=== Exercice proposé ===
Extrayez, s'il vous plaît, du récit sur la guerre de 1914 ci-dessous le passage situé entre « Enfin, le 12 » et « fois de camp... » inclus, sans rien y modifier.

=== Texte sélectionné ===
■ ■ ■ ■ ■ ■ ■
Quelques jours plus tard, maman reçut une dépêche lui apprenant que le régiment de Papa était à Orly pour quelques jours. Avec ma tante Ernestine, nous avons pris un taxi et nous avons pu revoir mon père. Il avait quitté ses vêtements civils et portait un pantalon rouge garance, une veste et un képi. Comme il avait couché dans une grange, il avait pris froid et avait une extinction de voix. Il nous embrassa très fort. C’était le 15 août 1914...

Les Allemands avaient envahi la Belgique. Les départs des soldats se succédaient. Le régiment de mon père fut envoyé vers la frontière belge. Sans nouvelles de lui, ma mère pleurait souvent car celles venant du front étaient désastreuses : le nord de la France était envahi.

Enfin, le 12 octobre, une lettre de mon père arriva de Hal en Belgique : « Prisonnier, pas blessé ». Quel soulagement ! Bien sûr la guerre n’était pas finie, Papa n’était pas là, mais nous le savions loin du front. Et ce fut une longue période de plus de quatre ans qui commença. Après avoir été fait prisonnier le 26 août 1914 à Ramillies près de Douai, mon père fut envoyé dans des camps en Allemagne, en Westphalie puis dans le Anhalt et en Saxe . Il changea quatre ou cinq fois de camp...

Au début de la guerre en 1914, les Allemands envoyaient des avions de reconnaissance sur Paris. Le premier qui survola Malakoff fit sortir tout le monde dans la rue. A cette époque, les avions ne volaient pas bien haut, et nous en avions rarement vu avant la guerre. Il avait la forme d’un oiseau. Et puis, des avions de bombardement survolèrent Paris la nuit, les alertes étaient annoncées par une sonnerie de clairon qui nous réveillait. J’avais très peur et je devenais très nerveuse. Je ne sais pas quels objectifs étaient visés, des usines sans doute, peut-être les voies de chemins de fer..

Et pendant tous ces mois de guerre, la vie continua malgré tout. Nous avions des cartes d’alimentation, car certaines denrées étaient rationnées. Aussi ce n’était pas toujours facile de constituer les colis envoyés à mon père. L’épicière, chez qui nous nous servions avait la gentillesse de nous fournir, en cachette bien sûr, sucre, pâtes, chocolat, et bien souvent, c’était moi qui, en prenant, à midi, le bidon de lait que j’avais laissé le matin, ramenais de quoi faire un colis.
■ ■ ■ ■ ■ ■ ■
[Données de position des mots et des éléments]

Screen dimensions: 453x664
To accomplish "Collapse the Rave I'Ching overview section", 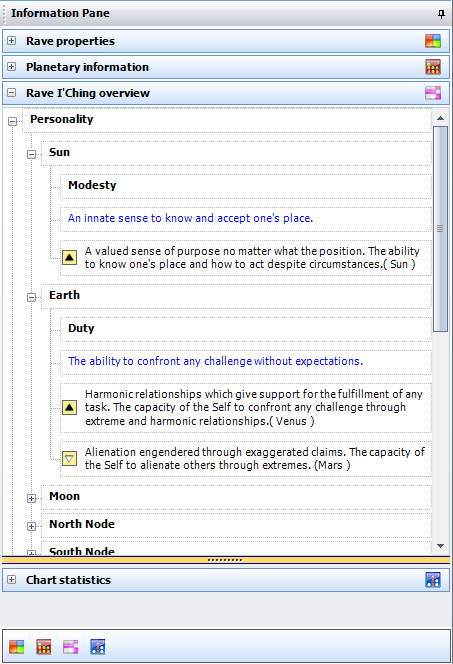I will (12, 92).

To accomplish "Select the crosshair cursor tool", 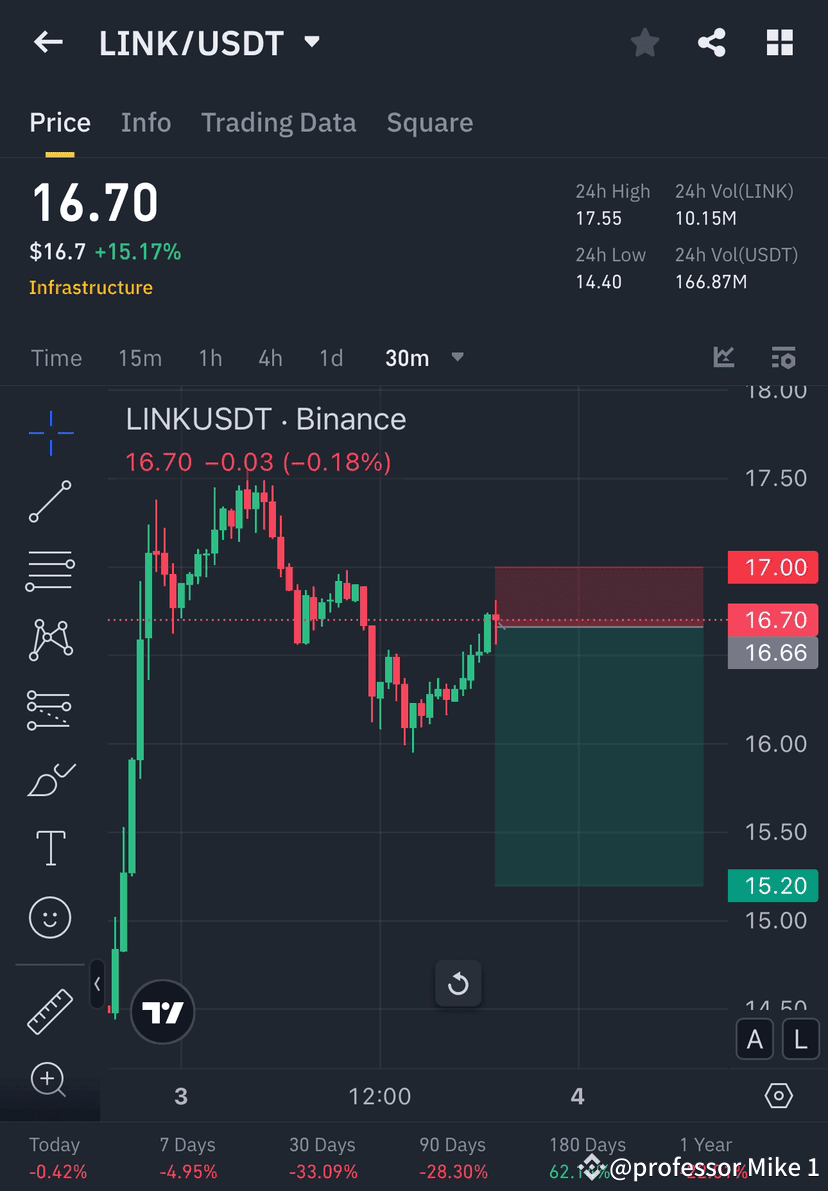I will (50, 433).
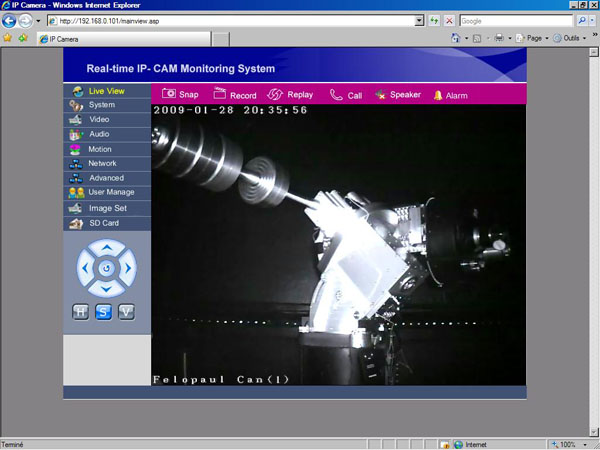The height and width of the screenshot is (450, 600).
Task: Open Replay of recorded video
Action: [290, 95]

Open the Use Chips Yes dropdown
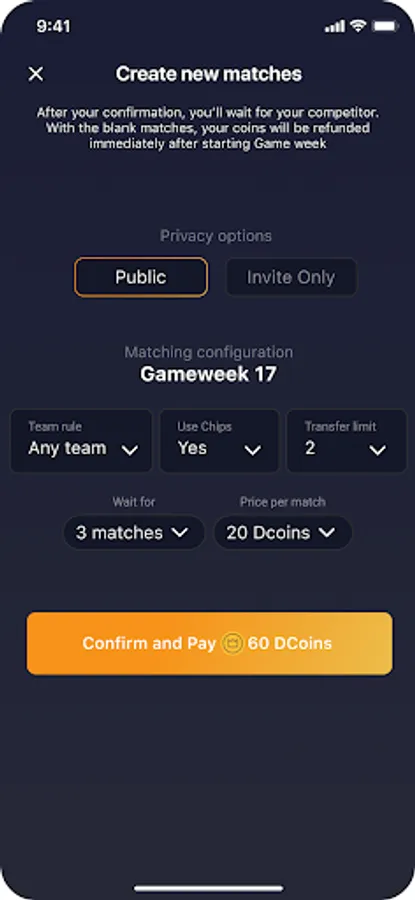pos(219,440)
■ ■ ■ ■ ■ ■ ■
=== Réponse complète ===
Enfin, le 12 octobre, une lettre de mon père arriva de Hal en Belgique : « Prisonnier, pas blessé ». Quel soulagement ! Bien sûr la guerre n’était pas finie, Papa n’était pas là, mais nous le savions loin du front. Et ce fut une longue période de plus de quatre ans qui commença. Après avoir été fait prisonnier le 26 août 1914 à Ramillies près de Douai, mon père fut envoyé dans des camps en Allemagne, en Westphalie puis dans le Anhalt et en Saxe . Il changea quatre ou cinq fois de camp...